В “Центральном” было не продохнуть. Мельтешащие под низкими потолками лопасти вентиляторов, разгоняя по его залам волны прогретого воздуха, прохлады не создавали, а только усиливали духоту. Протолкавшись сквозь выставившийся из мясного отдела в проход хвост очереди, Валерьян вспотел и отёр тыльной стороной запястья увлажнившийся лоб.

Возле алкогольной витрины тоже была сутолока, в гуще сгрудившихся у прилавка людей закипала сварливая перебранка.

– Больше одной на человека не давать! – ревниво выкрикнул веснушчатый рыжий парень, провожая отоварившегося тремя водочными бутылки мужика завистливым взором.

– Правильно, не давать! Всем отовариться надо! – загудели остальные, усиленно продираясь вперёд.

Прежде чем пристроиться к очереди, Валерьян, вытянувшись на цыпочках до боли в ступнях, удостоверился, что красное вино на витрине действительно есть.

– “Цинандали” мне, пожалуйста. Грузинского, две бутылки, – попросил он, когда спустя минут двадцать пробился-таки к прилавку.

Сзади опять зароптали. Кто-то из-за его спины бросил продавщице укоризненно:

– Тут талоны-то ещё не все отоварили, а вы без звука по две, по три отпускаете…

Приземистый крепыш в красной футболке бесцеремонно подтолкнул Валерьяна под локоть:

– Грузинское… Нашёл, парень, что выбрать! Пускай грузины сами теперь свои “чернила” лакают.

Валерьян отстранился в неприязненном недоумении, на крепыша зашумели разом сразу несколько:

– Да причём тут грузины? Бардак из Москвы, от Горбачёва идёт.

– Правильно! Нашёл виноватых…

– И молодцы, что выступили! Хватит терпеть!

– Ишь, какой шовинист выискался!

Крепыш, свернув назад короткую шею, запальчиво гаркнул в ответ:

– Против Союза бузят – и молодцы? Сами они шовинисты ещё те! Нашли, кого защищать.

Валерьян не в первый раз в последние месяцы подмечал: стоит кому-нибудь в людском скопище бросить одну-две хлёстких фразы, как тут же завязывается перепалка, поднимается гомон, гвалт. Спорили по-всякому. Иногда запальчиво, но незлобиво, находя вскоре, на чём сойтись.

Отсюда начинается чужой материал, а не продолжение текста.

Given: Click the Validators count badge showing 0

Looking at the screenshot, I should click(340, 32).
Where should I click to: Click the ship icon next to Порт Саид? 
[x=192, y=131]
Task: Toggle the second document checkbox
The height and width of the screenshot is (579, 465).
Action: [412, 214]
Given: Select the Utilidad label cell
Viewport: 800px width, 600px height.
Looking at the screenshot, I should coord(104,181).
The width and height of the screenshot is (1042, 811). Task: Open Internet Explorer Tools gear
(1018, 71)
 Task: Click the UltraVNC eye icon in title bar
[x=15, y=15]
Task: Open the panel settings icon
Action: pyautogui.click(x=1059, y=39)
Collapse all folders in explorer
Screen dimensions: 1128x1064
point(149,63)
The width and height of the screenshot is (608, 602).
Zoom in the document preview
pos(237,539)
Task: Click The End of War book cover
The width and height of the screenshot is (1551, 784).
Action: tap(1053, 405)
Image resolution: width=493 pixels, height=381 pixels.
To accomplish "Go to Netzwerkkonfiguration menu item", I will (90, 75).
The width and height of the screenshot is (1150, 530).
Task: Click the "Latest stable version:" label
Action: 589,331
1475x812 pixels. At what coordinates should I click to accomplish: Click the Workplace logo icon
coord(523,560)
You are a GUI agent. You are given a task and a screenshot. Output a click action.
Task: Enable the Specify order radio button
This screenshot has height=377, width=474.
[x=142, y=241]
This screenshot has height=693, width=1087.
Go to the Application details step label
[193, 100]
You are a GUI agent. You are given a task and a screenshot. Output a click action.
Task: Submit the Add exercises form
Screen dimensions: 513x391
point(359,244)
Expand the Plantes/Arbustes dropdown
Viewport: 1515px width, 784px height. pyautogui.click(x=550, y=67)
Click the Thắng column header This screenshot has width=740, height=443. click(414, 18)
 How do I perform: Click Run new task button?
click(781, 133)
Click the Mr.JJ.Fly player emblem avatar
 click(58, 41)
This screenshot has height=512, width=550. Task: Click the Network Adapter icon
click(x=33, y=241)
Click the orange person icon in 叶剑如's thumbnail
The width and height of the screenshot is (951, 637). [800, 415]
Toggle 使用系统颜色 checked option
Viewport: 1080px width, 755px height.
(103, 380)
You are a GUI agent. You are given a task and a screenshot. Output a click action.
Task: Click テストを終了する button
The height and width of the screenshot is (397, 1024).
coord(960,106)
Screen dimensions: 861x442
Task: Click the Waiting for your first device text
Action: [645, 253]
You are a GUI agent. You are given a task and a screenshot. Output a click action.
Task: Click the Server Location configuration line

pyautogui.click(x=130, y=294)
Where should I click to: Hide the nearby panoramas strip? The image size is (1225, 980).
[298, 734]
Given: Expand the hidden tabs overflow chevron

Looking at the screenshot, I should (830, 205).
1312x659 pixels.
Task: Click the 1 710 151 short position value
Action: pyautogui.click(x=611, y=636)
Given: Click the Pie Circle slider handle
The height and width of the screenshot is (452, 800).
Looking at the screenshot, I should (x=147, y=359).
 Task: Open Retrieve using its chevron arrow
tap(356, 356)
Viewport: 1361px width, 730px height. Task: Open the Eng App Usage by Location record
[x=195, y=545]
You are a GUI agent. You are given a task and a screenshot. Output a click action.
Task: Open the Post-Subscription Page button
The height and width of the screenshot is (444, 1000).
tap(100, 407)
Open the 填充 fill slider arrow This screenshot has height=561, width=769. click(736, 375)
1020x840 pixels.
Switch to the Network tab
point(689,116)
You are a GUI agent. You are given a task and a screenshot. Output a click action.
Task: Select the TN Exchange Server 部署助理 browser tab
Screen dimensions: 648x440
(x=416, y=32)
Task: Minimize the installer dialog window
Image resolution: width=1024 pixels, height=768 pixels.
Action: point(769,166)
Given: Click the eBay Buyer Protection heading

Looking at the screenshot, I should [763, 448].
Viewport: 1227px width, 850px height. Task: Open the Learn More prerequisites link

Но порой схлёстывались не на шутку, кричали, выходя из себя.

Валерьян, выбираясь из растревоженной очереди, пытался вспомнить, что недавно, весной, писали про Грузию в газетах, о чём шумели месяц назад её народные депутаты.

Нерусские, говорящие с акцентом, словно даже бравирующие им делегаты, напористо давили на Съезд. Дотошно и натуралистично, будто нарочито желая вызвать у остальных ощущение прожигающего стыда, расписывали, как солдаты укладывали на тбилисской площади невооружённых манифестантов автоматными очередями наповал, как остервенелые десантники кромсали сапёрными лопатками грузинских женщин, как хладнокровно командовали расправой русские офицеры и генералы.

Стыд от таких рассказов действительно пробирал. Депутаты, в том числе и военные, не оспаривали их ни в чём, будто виня за случившееся и себя лично. Павел Федосеевич, сидя перед телевизором на диване, трагически опускал веки: “Что ж они, гады, творят? Против женщин – танки и ВДВ… Ох, с-с-сволочи номенклатурные!”

Валерьян, словно желая исправить подпорченное настроение, зашагал от “Центрального” не обратно к остановке, а по 50-летию Октября в другую сторону, к Малому Трубному переулку. Уходя из дому, он забыл надеть часы, но ощущать время мог хорошо, потому не сомневался, что успеет вернуться к сроку. “На Трубе”, напротив входа в музыкальный магазин, собиралась “биржа”. Таким вызывающе несоветским словом стали с недавних пор называть музыкальную толкучку, возникавшую здесь по выходным.

Народу на “бирже” толклось немногим меньше, чем в отделах гастронома. Юноши и девушки, одетые кто во что – одни в джинсах, футболках и по-пиратски обвязанных вокруг головы цветастых платках-банданах, другие, напротив, незатейливо, по-простецки – рассматривали выложенные торговцами на настеленных прямо на асфальт газетах кассеты и пластинки, приценивались к кожаным курткам и шипастым металлическим браслетам, листали отпечатанные на машинках брошюры с песенными текстами рок-групп. Кто-то просто слонялся туда-сюда, или поджидал кого-то, дымя сигаретами и небрежно поплёвывая на асфальт.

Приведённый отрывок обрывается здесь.